** Written instruction 1 **
Return every line of the records below that contains the string "width", treating uppercase and lowercase as different.

** Selected extract **
--*--

Research Paper: Vision Module For The Hybrid Drone Detection System

Abstract

This paper documents the vision module used in the Hybrid Drone Detection System (HDDS), explains the object-detection algorithm that was adopted, defends the engineering choices behind it, and records the training outputs that remain in the current repository.

A key repository fact is that the cleaned package Project v1/ does not currently contain a standalone src/vision/ module or a local Project v1/notebooks/ directory. The visual branch is instead represented by:

the live yolov5/ tree at the repository root,
trained weight files such as best.pt,
training run folders under yolov5/runs/train/,
the integrated multimodal application in App/main.py.

Therefore, this report is grounded in the current yolov5/ evidence and the actual integration code that runs the detector today.

1. Repository Evidence Reviewed

The main vision-related evidence currently present is:

/home/mo/dev/python/HDDS2/yolov5/
/home/mo/dev/python/HDDS2/yolov5/best.pt
/home/mo/dev/python/HDDS2/yolov5/yolov5s.pt
/home/mo/dev/python/HDDS2/yolov5/yolov5n6.pt
/home/mo/dev/python/HDDS2/yolov5/runs/train/exp/
/home/mo/dev/python/HDDS2/yolov5/runs/train/exp2/
/home/mo/dev/python/HDDS2/App/main.py

Important cleanup note:

Project v1/notebooks/ is not present in the cleaned tree.
The current Project v1 package does not include a packaged vision module.
Vision remains primarily an integration-layer branch in the app.

This fact matters because the vision module must be described from preserved training/configuration artifacts and the live runtime code, not from a clean Project v1/src/vision/ package.

2. Problem Definition

The purpose of the vision branch is to detect drones in video frames and provide a binary detection signal plus localization boxes for the multimodal dashboard.

Unlike the sound branch, the vision branch is not only about classification. It must answer two questions simultaneously:

Is a drone present in this frame?
If yes, where is it located?

This is why a pure image classifier would be insufficient. The project needs an object detector, not just a frame-level class label.

3. Why YOLOv5 Was Used

The detector family used in the repository is YOLOv5. This is shown by the live yolov5/ project tree and by the runtime loader in App/main.py.

The app loads the model with:

self.yolo_model = torch.hub.load(
    str(YOLO_DIR),
    "custom",
    path=str(YOLO_WEIGHTS),
    source="local",
    device="cpu",
)

This is a strong clue that the system uses a custom-trained YOLOv5 detection model rather than a generic pretrained checkpoint only.

--*--

** Data supplied **

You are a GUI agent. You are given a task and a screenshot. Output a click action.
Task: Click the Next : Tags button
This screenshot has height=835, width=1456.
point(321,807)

--*--

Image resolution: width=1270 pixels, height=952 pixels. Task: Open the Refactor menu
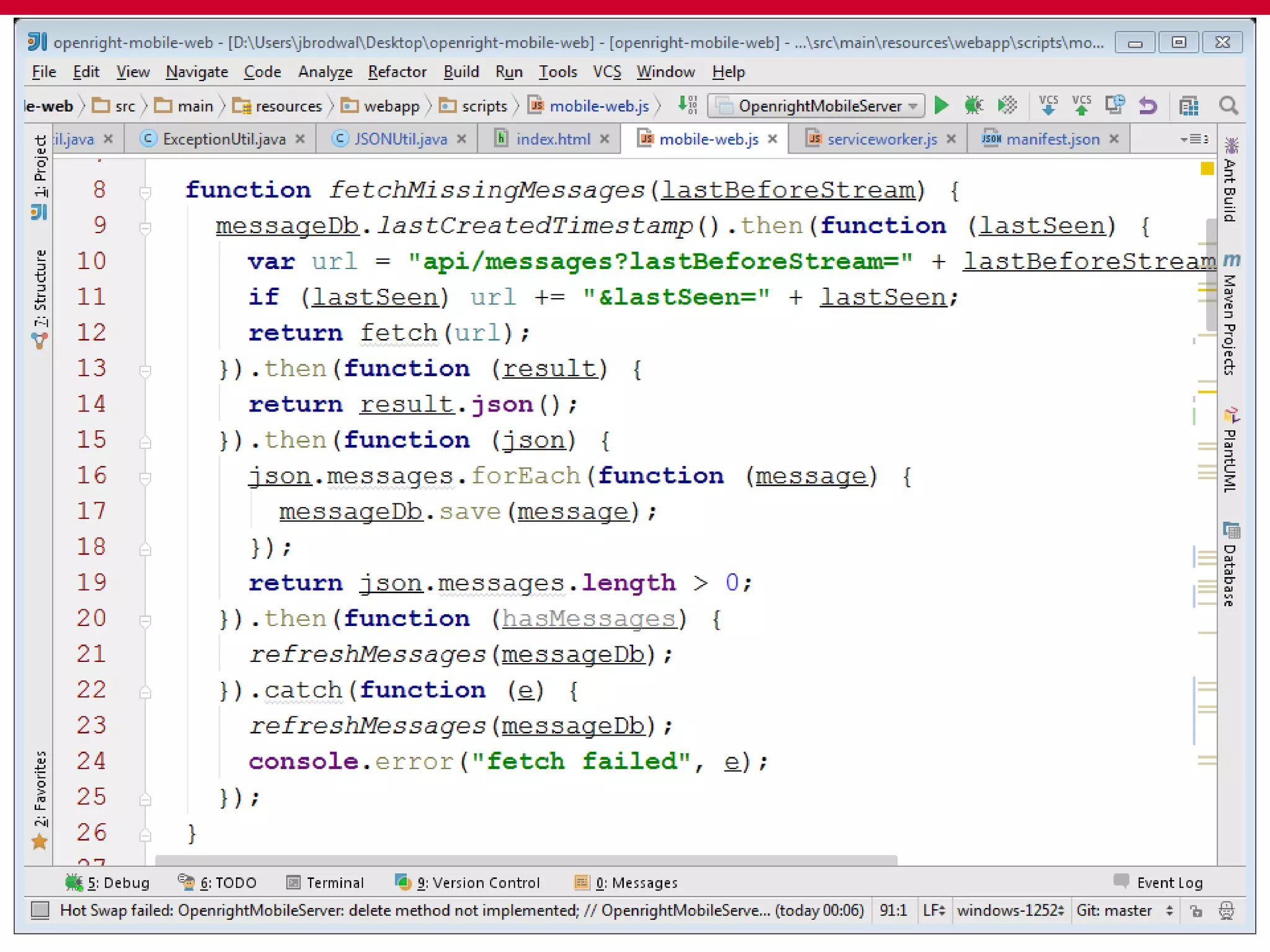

--*--

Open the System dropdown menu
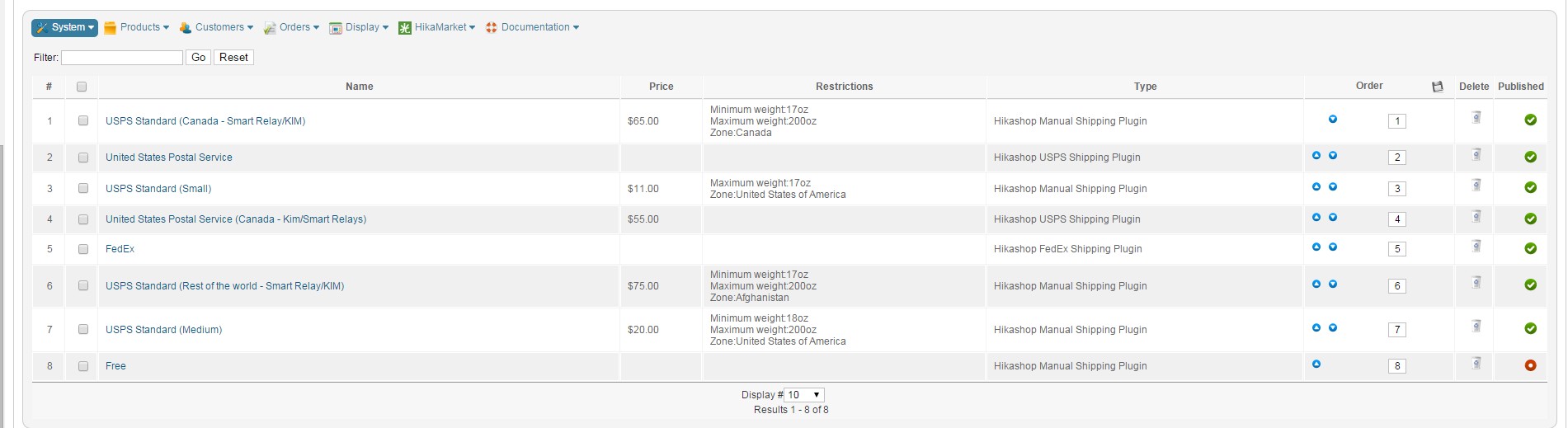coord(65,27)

--*--

** Written instruction 2 **
Extend the paper on the drone detection vision module, picking up right after its last sentence.

** Task result 1 **
This screenshot has height=835, width=1456.
Image resolution: width=1270 pixels, height=952 pixels. Task: Open the Refactor menu

** Task result 2 **
YOLOv5 is a defendable choice for this project because:

it is an object detector, not only a classifier,
it is fast enough for frame-by-frame inference,
it is widely used and well understood,
it supports transfer learning from pretrained weights,
it provides both confidence scores and bounding boxes,
it integrates well with Python-based deployment code.

For a drone-detection thesis, this is the correct detector family to choose over slower two-stage detectors when the project also needs practical demo playback and multimodal synchronization.

4. Runtime Vision Pipeline In The App

The integrated application keeps the vision branch inside App/main.py. The runtime constants are:

VISION_CONFIDENCE = 0.5
VISION_EVERY_N_FRAMES = 3

This means:

detections below 0.5 confidence are rejected,
inference is run every third frame unless playback synchronization forces a refresh.

This is not an arbitrary optimization. It is a deliberate tradeoff:

lower compute cost,
smoother synchronized playback,
acceptable temporal granularity for a dashboard-style demonstration.

The detector itself is applied as follows:

def _run_vision(self, frame: np.ndarray) -> None:
    self.last_vision_boxes = []
    self.last_vision_detected = False
    if self.yolo_model is None:
        return
    results = self.yolo_model(frame)
    for *xyxy, conf, _cls in results.xyxy[0]:
        confidence = float(conf)
        if confidence < VISION_CONFIDENCE:
            continue
        x1, y1, x2, y2 = [int(value) for value in xyxy]
        self.last_vision_boxes.append((x1, y1, x2, y2, confidence))
    self.last_vision_detected = bool(self.last_vision_boxes)

This excerpt is the practical heart of the current vision module. It shows the complete online decision path:

run YOLO inference on the frame,
threshold the detections by confidence,
convert coordinates into integer bounding boxes,
store the accepted detections,
derive a binary decision from the presence of at least one valid box.

For multimodal fusion, this is entirely appropriate. The dashboard does not need dense detector internals at every stage; it needs a stable per-frame decision and interpretable boxes.

5. Visualization And Interpretability

The accepted boxes are drawn back onto the frame:

for x1, y1, x2, y2, confidence in self.last_vision_boxes:
    cv2.rectangle(frame, (x1, y1), (x2, y2), (34, 197, 94), 2)
    cv2.putText(
        frame,
        f"drone {confidence:.2f}",
        (x1, max(20, y1 - 8)),
        cv2.FONT_HERSHEY_SIMPLEX,
        0.6,
        (34, 197, 94),
        2,
    )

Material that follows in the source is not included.